**WHAT THE EXERCISE ASKS**: Begin at the line that holds "Click the Dictar microphone icon" and copy each line exactly until the data below ends, including that last line but no pictures.
════════════════
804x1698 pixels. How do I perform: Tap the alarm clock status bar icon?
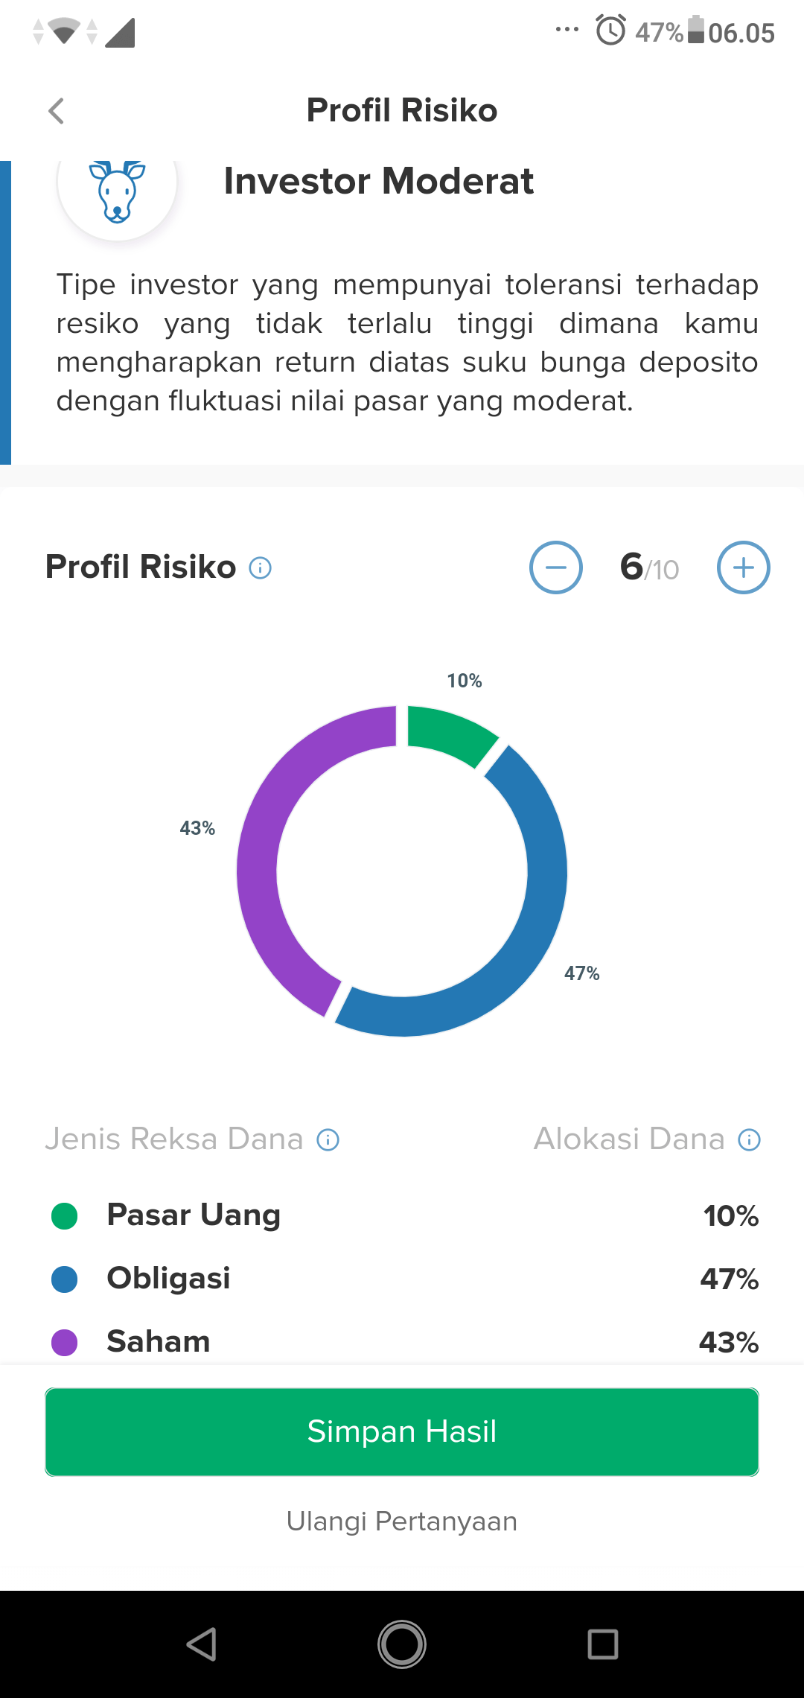click(x=609, y=31)
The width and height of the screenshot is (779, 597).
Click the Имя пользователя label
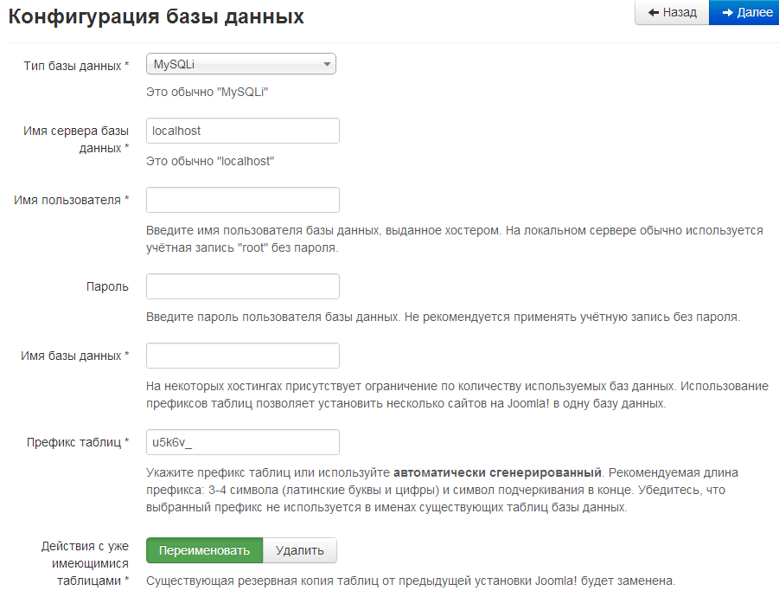72,200
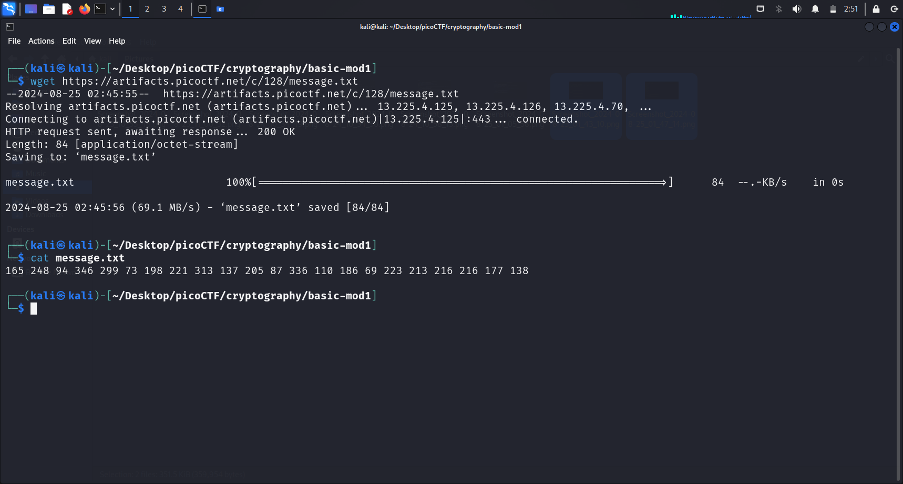Switch to workspace 3
The width and height of the screenshot is (903, 484).
pyautogui.click(x=164, y=9)
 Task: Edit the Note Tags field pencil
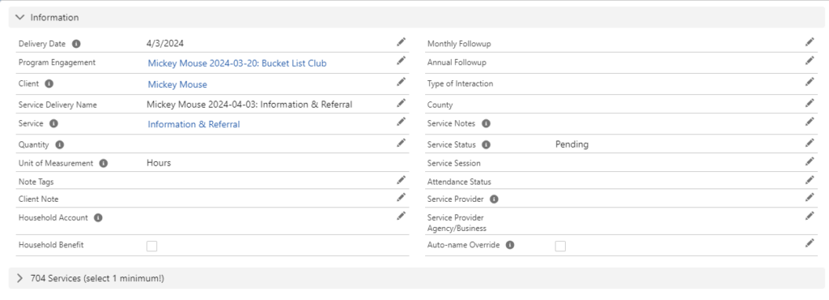[402, 180]
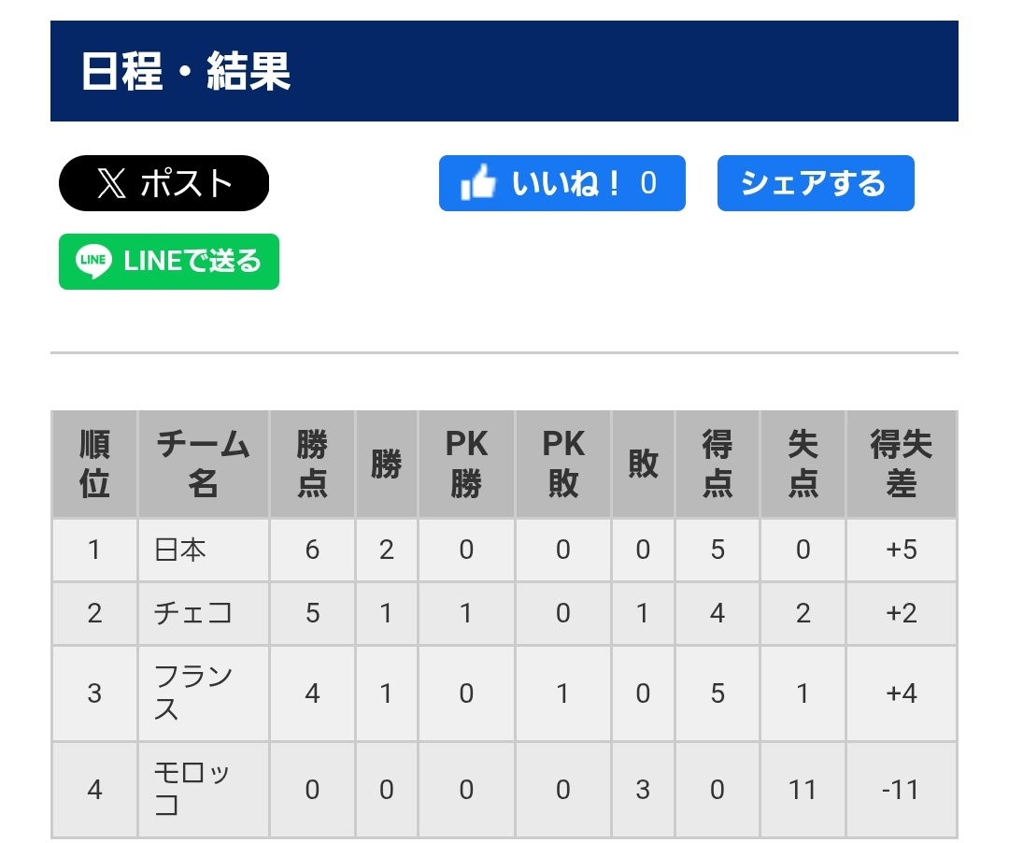1009x843 pixels.
Task: Click the いいね！ like button text
Action: tap(566, 183)
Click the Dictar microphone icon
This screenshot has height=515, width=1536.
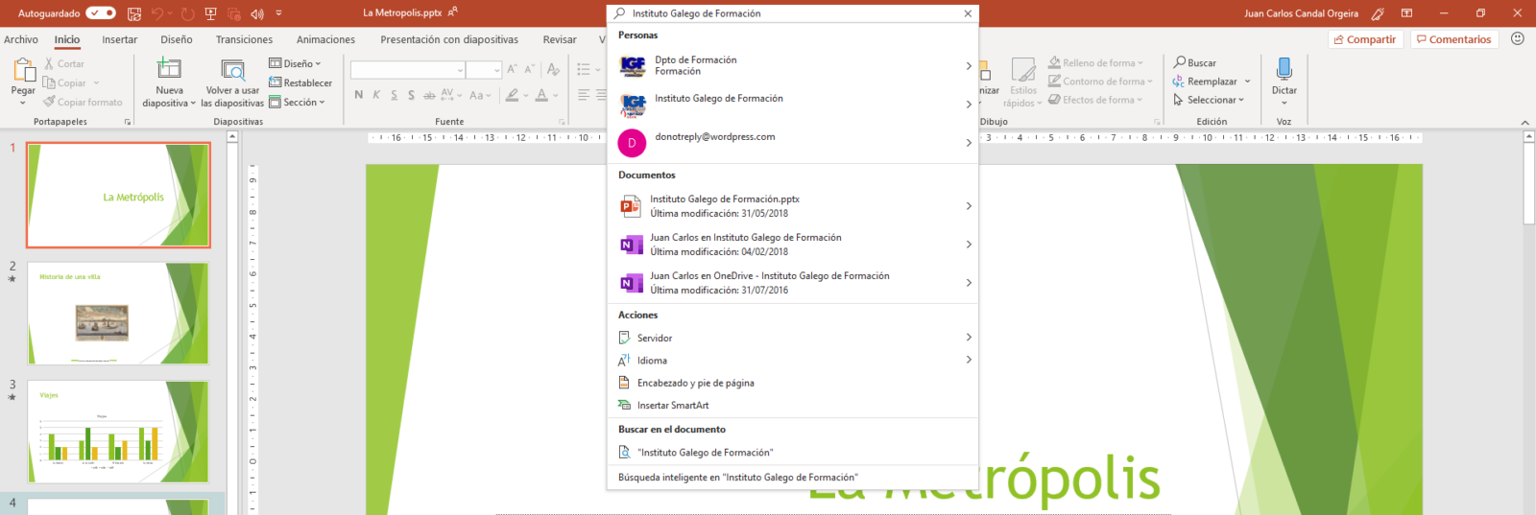1284,69
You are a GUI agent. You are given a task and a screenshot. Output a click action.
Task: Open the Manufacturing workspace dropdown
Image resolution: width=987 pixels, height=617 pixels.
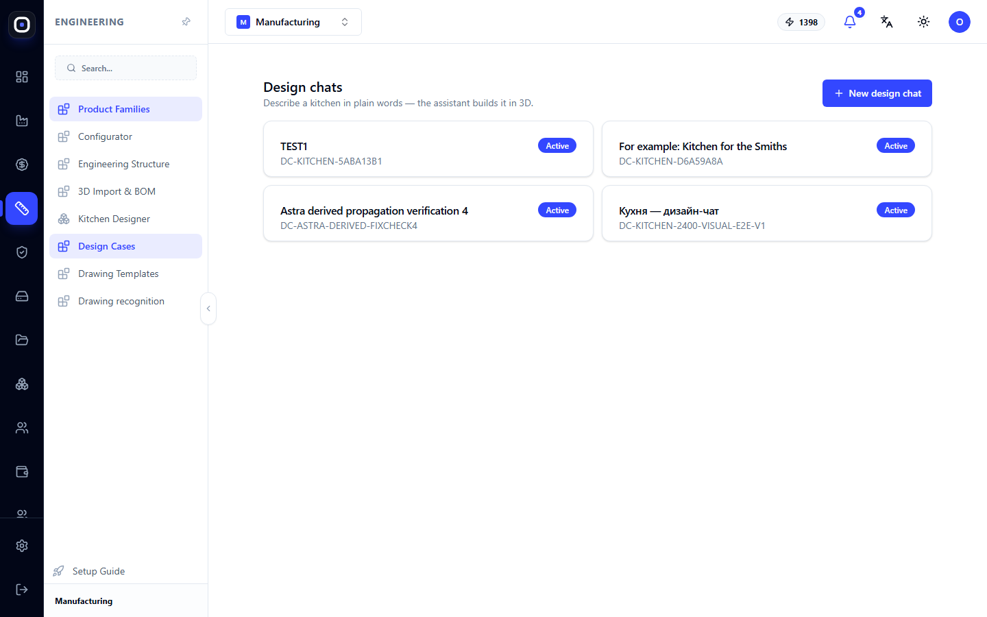coord(293,22)
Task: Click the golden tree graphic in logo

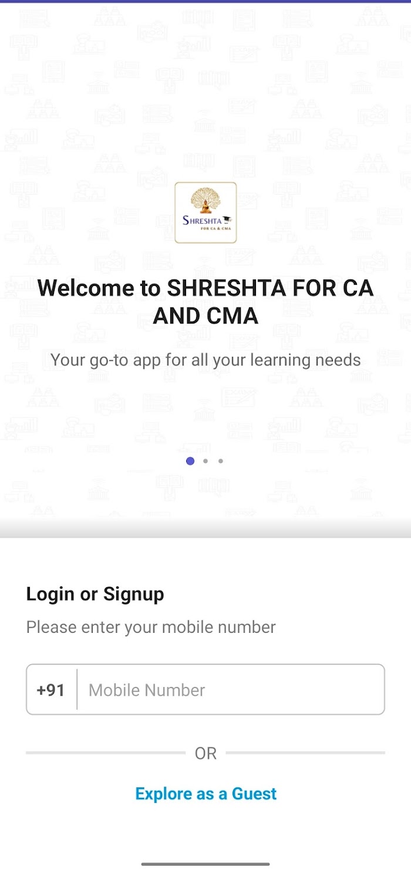Action: (206, 200)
════════════════
**RESPONSE**:
Click the Dictar microphone icon
This screenshot has height=515, width=1536.
1284,69
You are a GUI agent. You are given a task and a screenshot. Output a click action.
Task: Open the Manufacturing workspace dropdown
Image resolution: width=987 pixels, height=617 pixels.
coord(293,22)
Task: Click the golden tree graphic in logo

Action: (206, 200)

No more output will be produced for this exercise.